Work task
Using the data below, transcribe exactly everything from the line that contains "Clear the selected Excel Files entry" down to the line that contains "Task: Click info". Include both of those lines and none of the pictures.
Start of Records to process
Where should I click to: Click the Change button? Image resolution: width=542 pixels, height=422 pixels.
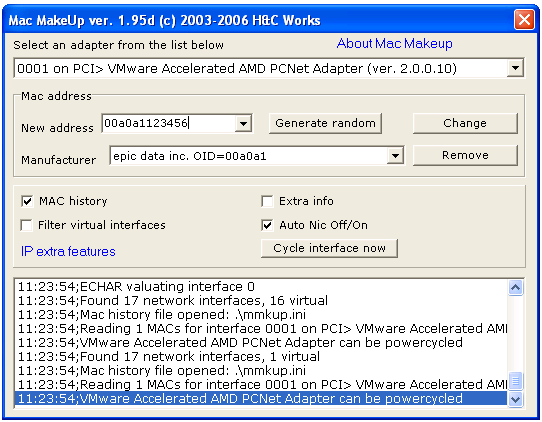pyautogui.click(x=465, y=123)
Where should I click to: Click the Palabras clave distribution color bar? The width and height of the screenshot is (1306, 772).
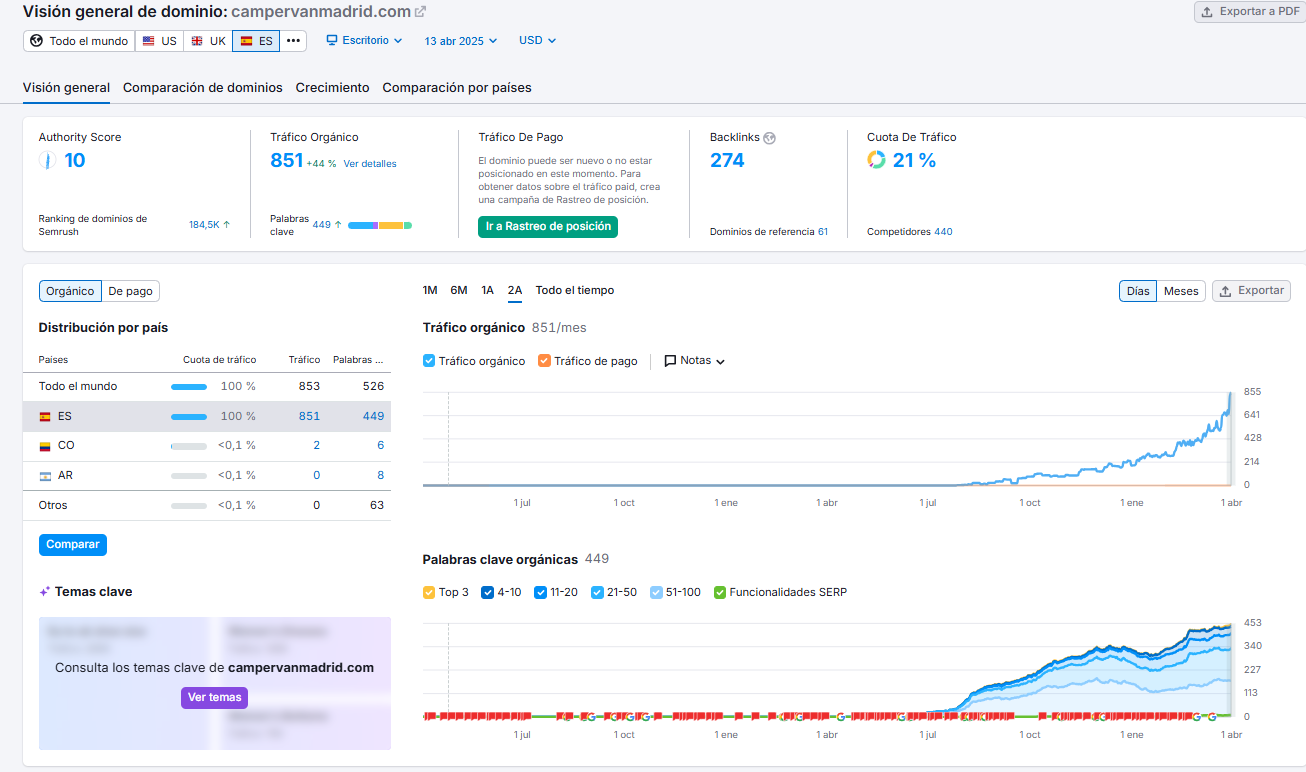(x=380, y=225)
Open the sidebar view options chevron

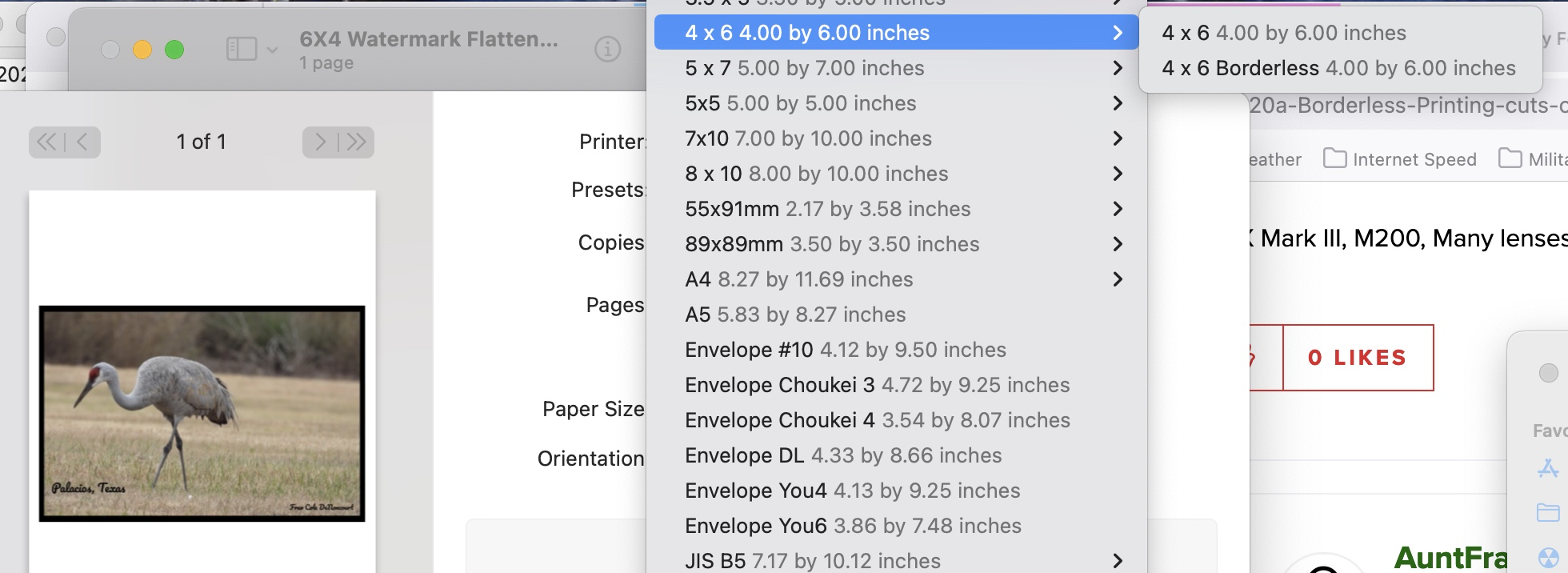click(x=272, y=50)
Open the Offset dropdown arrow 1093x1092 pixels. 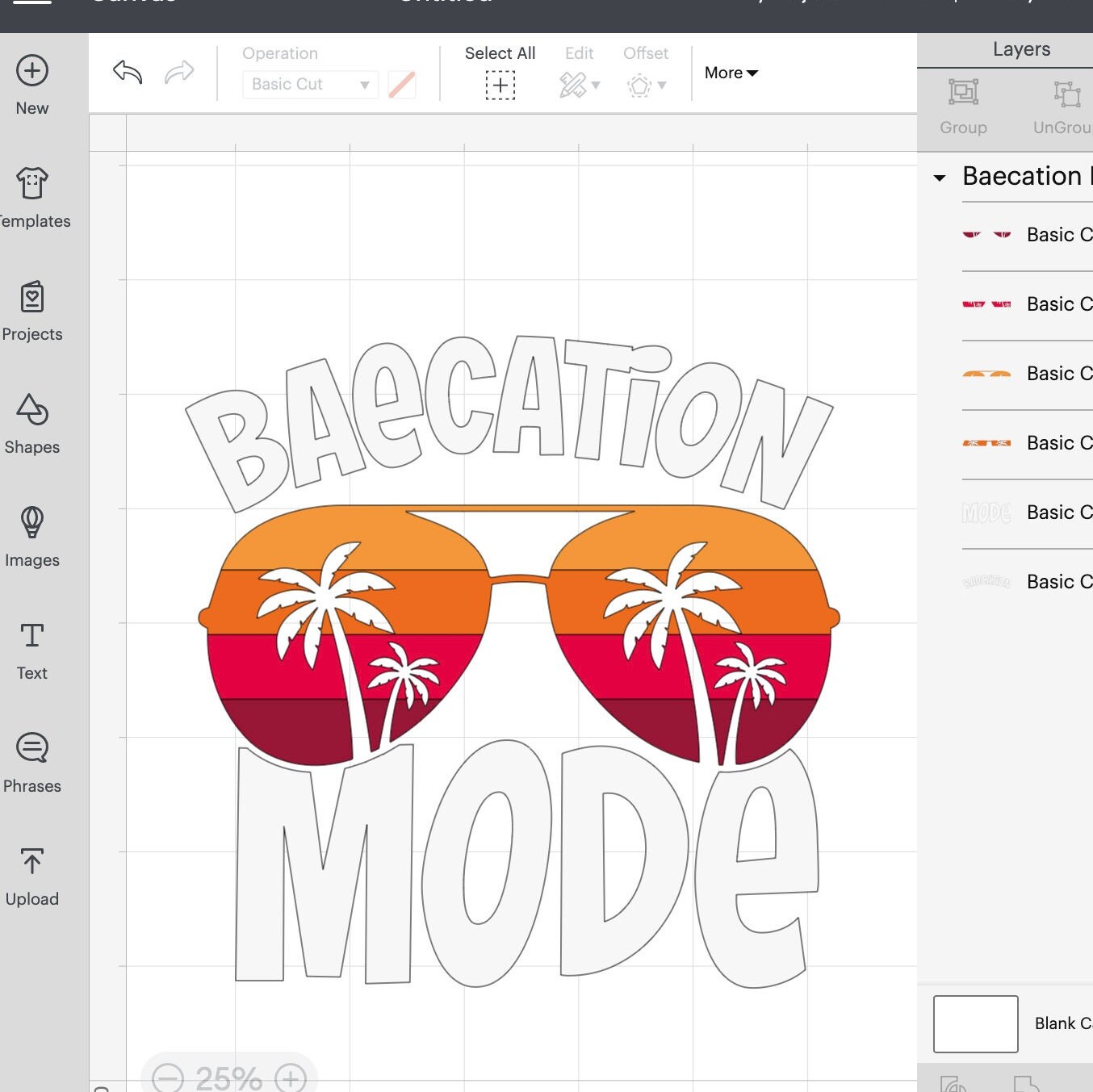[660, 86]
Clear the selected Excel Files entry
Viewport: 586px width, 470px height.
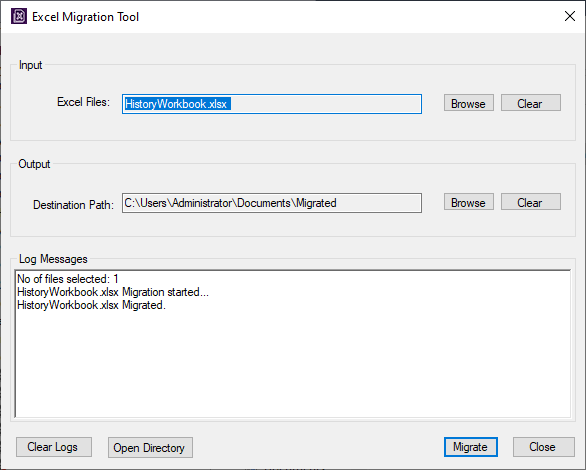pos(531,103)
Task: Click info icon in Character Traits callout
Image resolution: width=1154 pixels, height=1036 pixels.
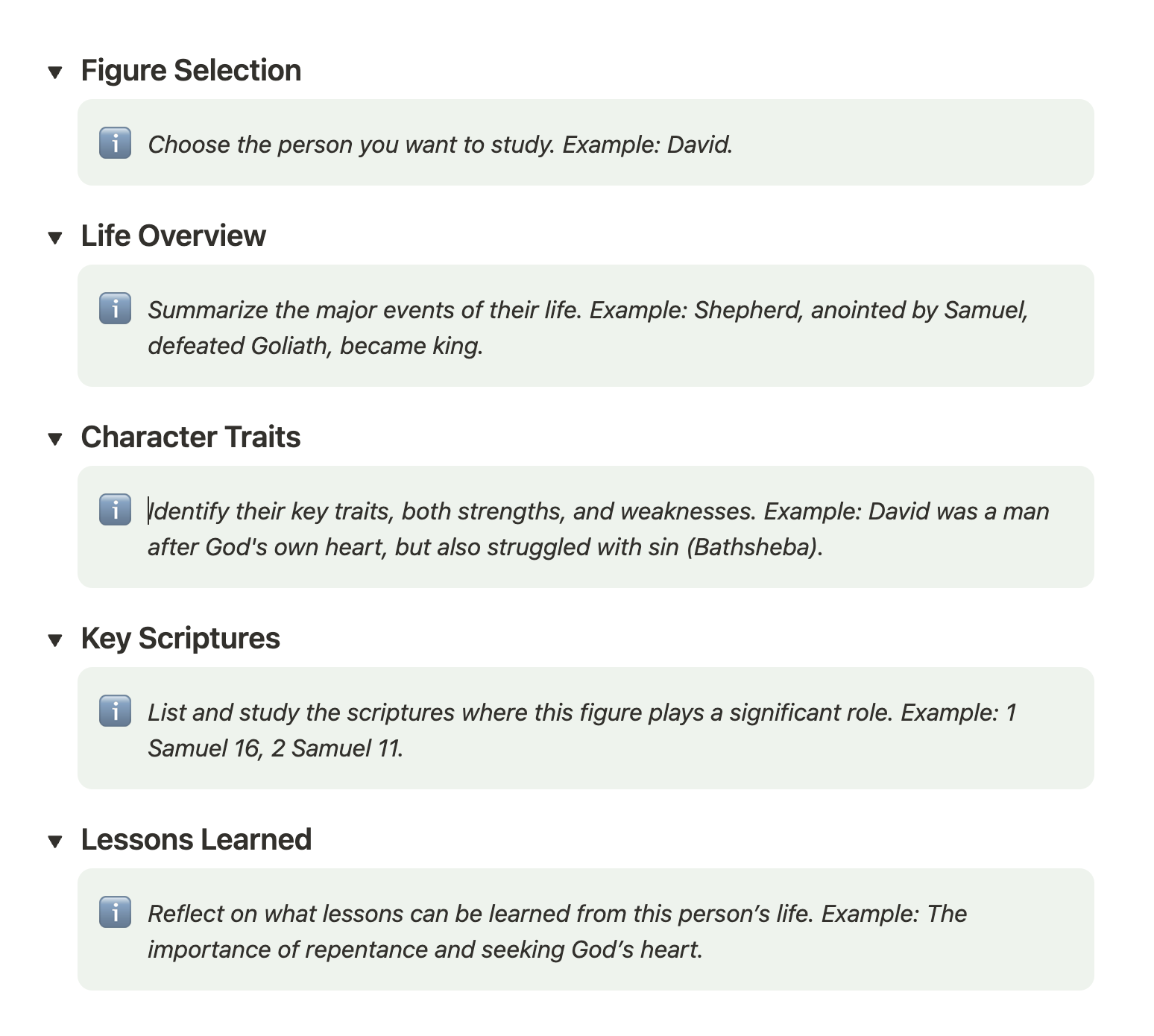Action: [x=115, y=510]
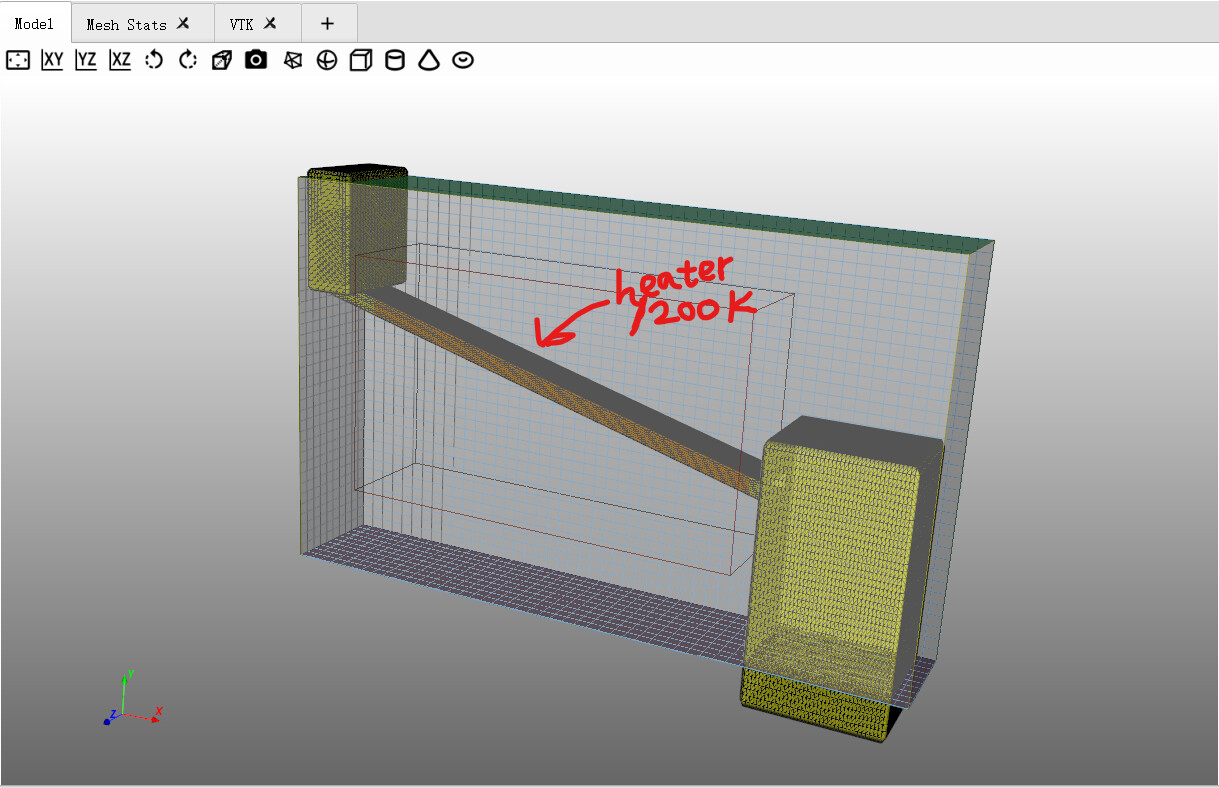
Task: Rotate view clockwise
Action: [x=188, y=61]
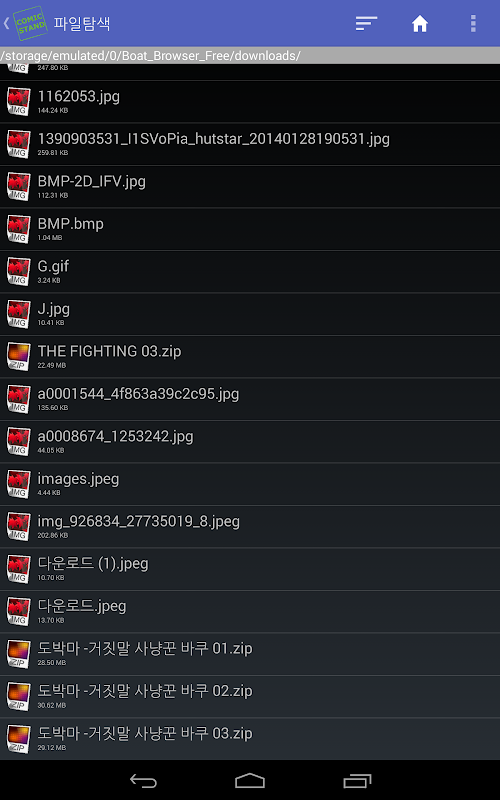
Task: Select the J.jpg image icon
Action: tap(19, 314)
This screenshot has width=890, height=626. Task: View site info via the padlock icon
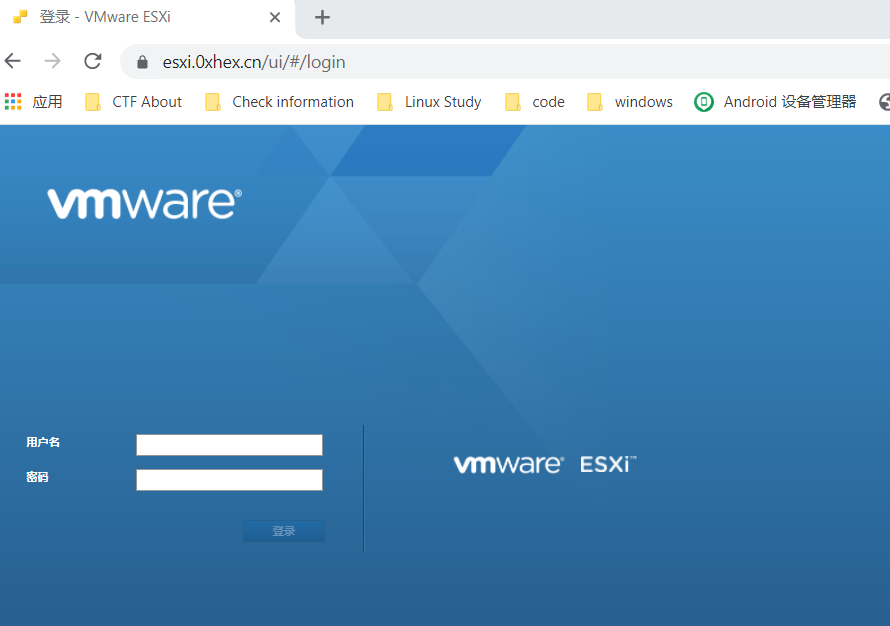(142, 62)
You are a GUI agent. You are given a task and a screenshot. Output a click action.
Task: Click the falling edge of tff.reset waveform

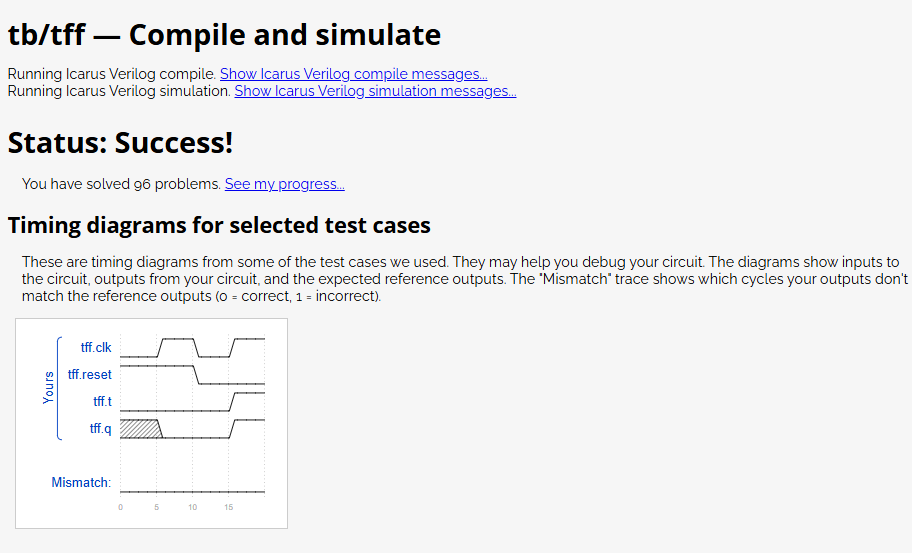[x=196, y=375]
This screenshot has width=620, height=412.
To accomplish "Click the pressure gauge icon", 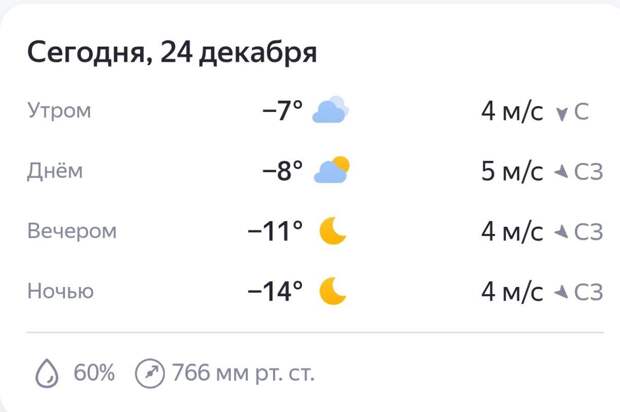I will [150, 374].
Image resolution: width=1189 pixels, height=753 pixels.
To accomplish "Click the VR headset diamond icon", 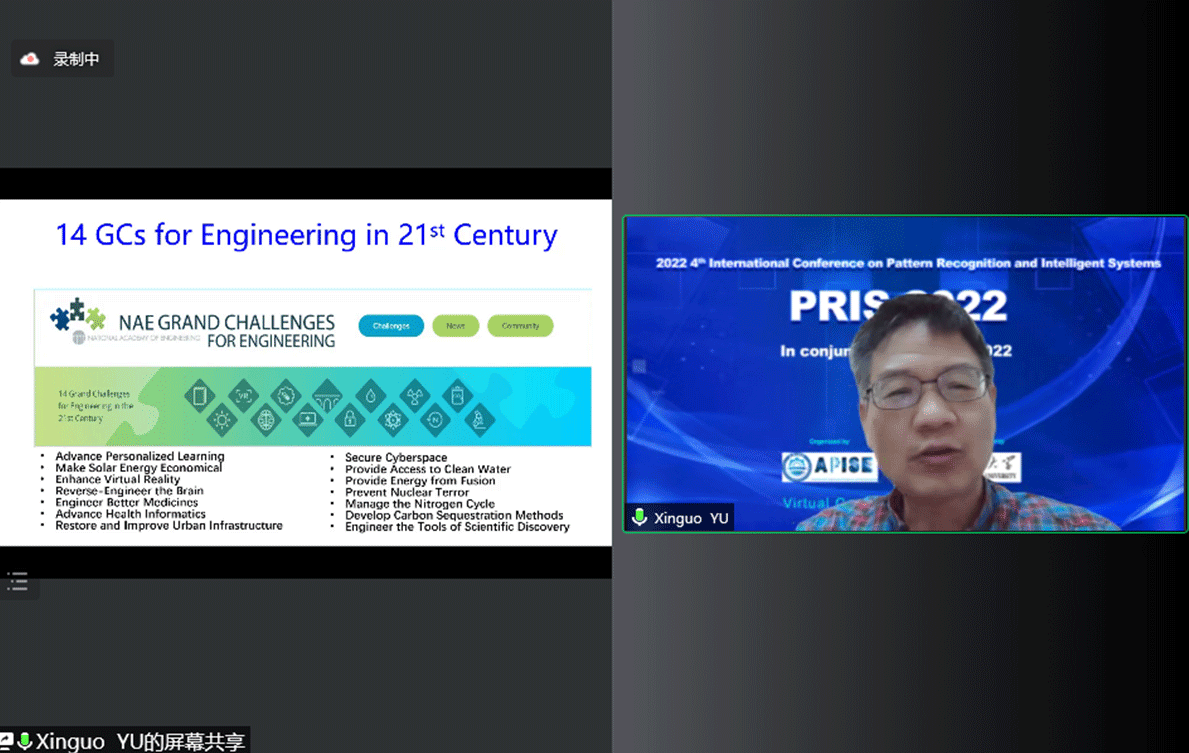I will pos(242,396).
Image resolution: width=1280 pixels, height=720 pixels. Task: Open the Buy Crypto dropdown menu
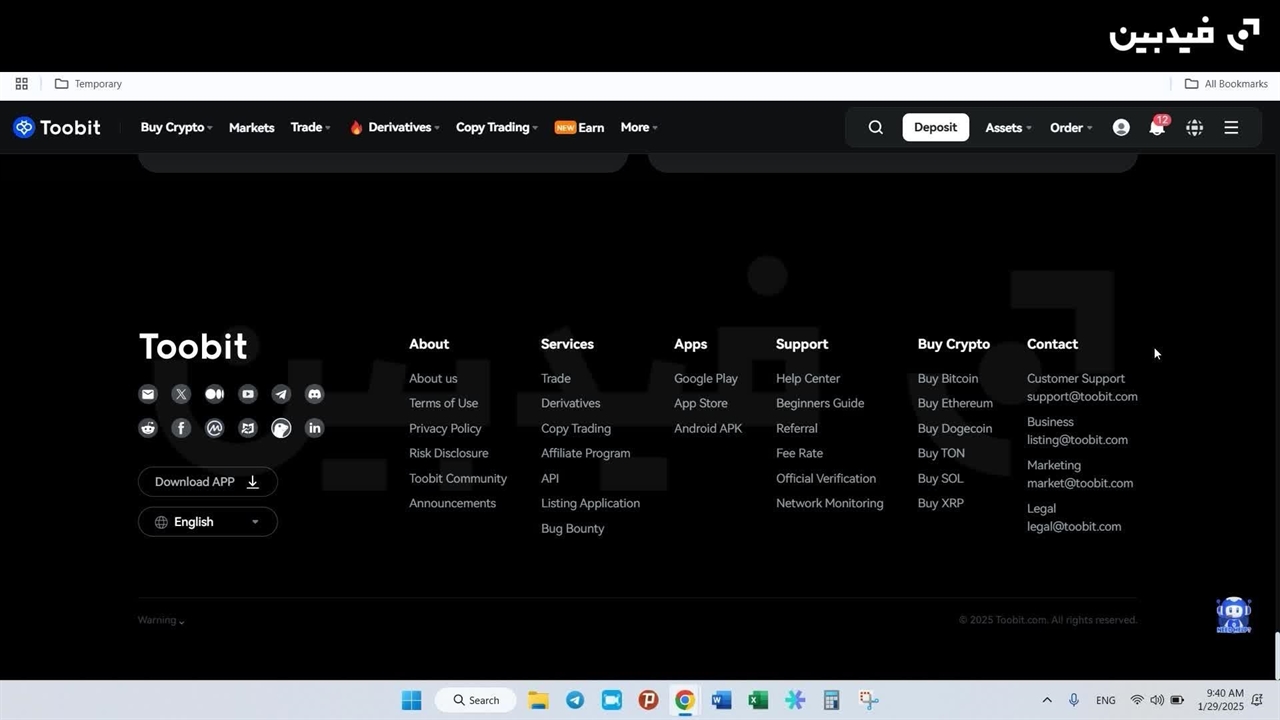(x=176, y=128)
End of Records to process
Written response
Clear the selected Excel Files entry
Viewport: 586px width, 470px height.
pos(531,103)
Task: Click info icon in Character Traits callout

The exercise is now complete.